_Given entries_
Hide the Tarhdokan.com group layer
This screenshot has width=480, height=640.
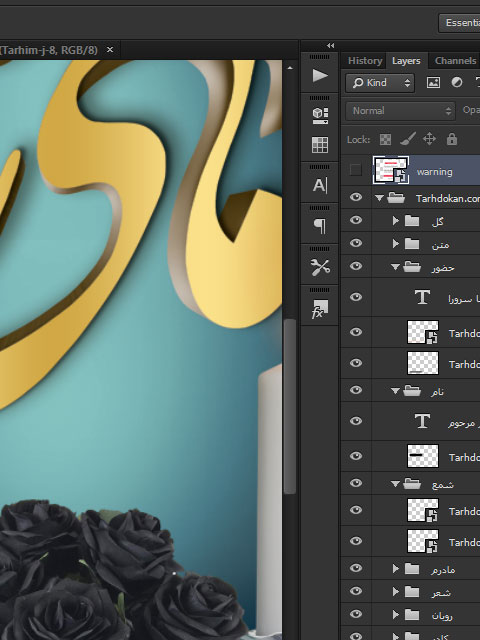click(x=356, y=198)
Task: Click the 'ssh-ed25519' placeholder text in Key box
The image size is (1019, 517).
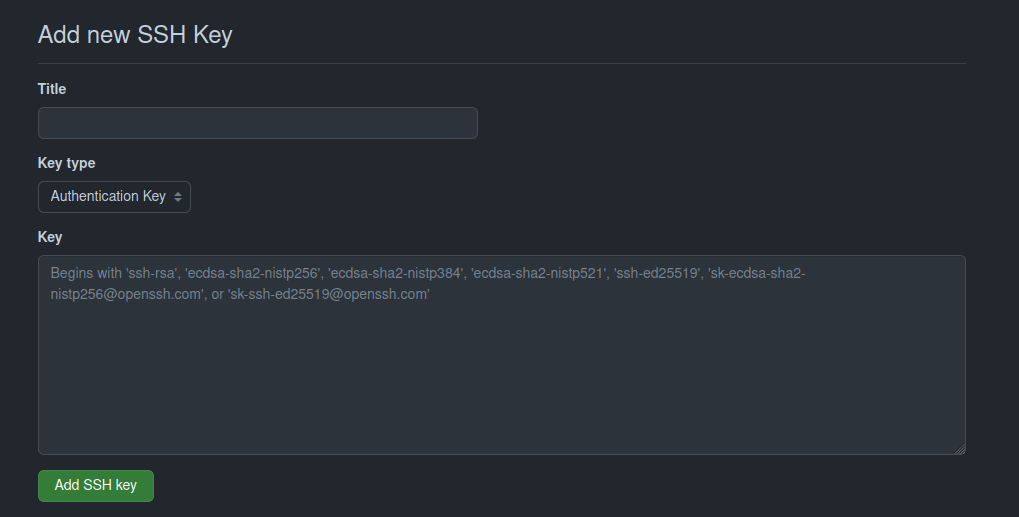Action: click(x=657, y=273)
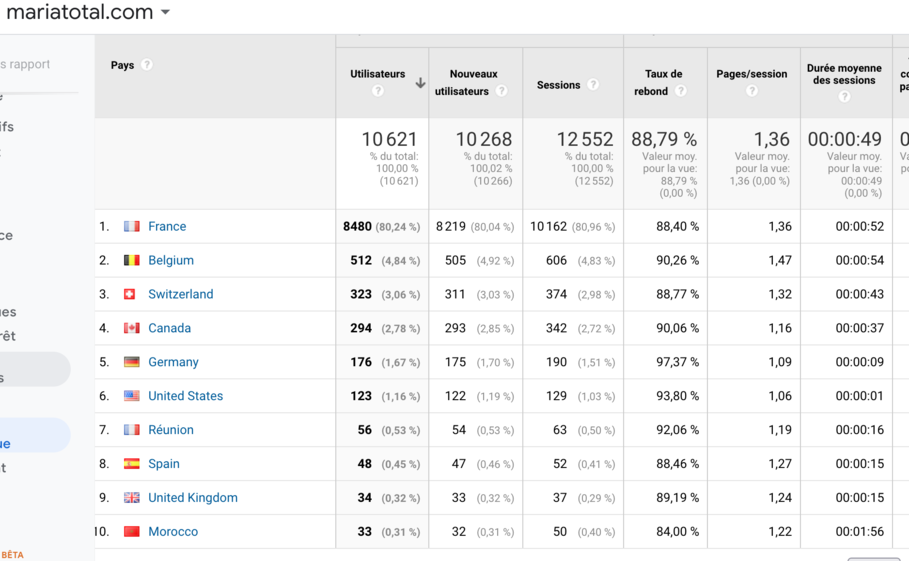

_Instructions to follow_
Quote every record above exactly, leaving out the pictures.

_Task solution_
Hide the Tarhdokan.com group layer
This screenshot has width=480, height=640.
click(x=356, y=198)
Task: Click the 'ssh-ed25519' placeholder text in Key box
The image size is (1019, 517).
Action: click(x=657, y=273)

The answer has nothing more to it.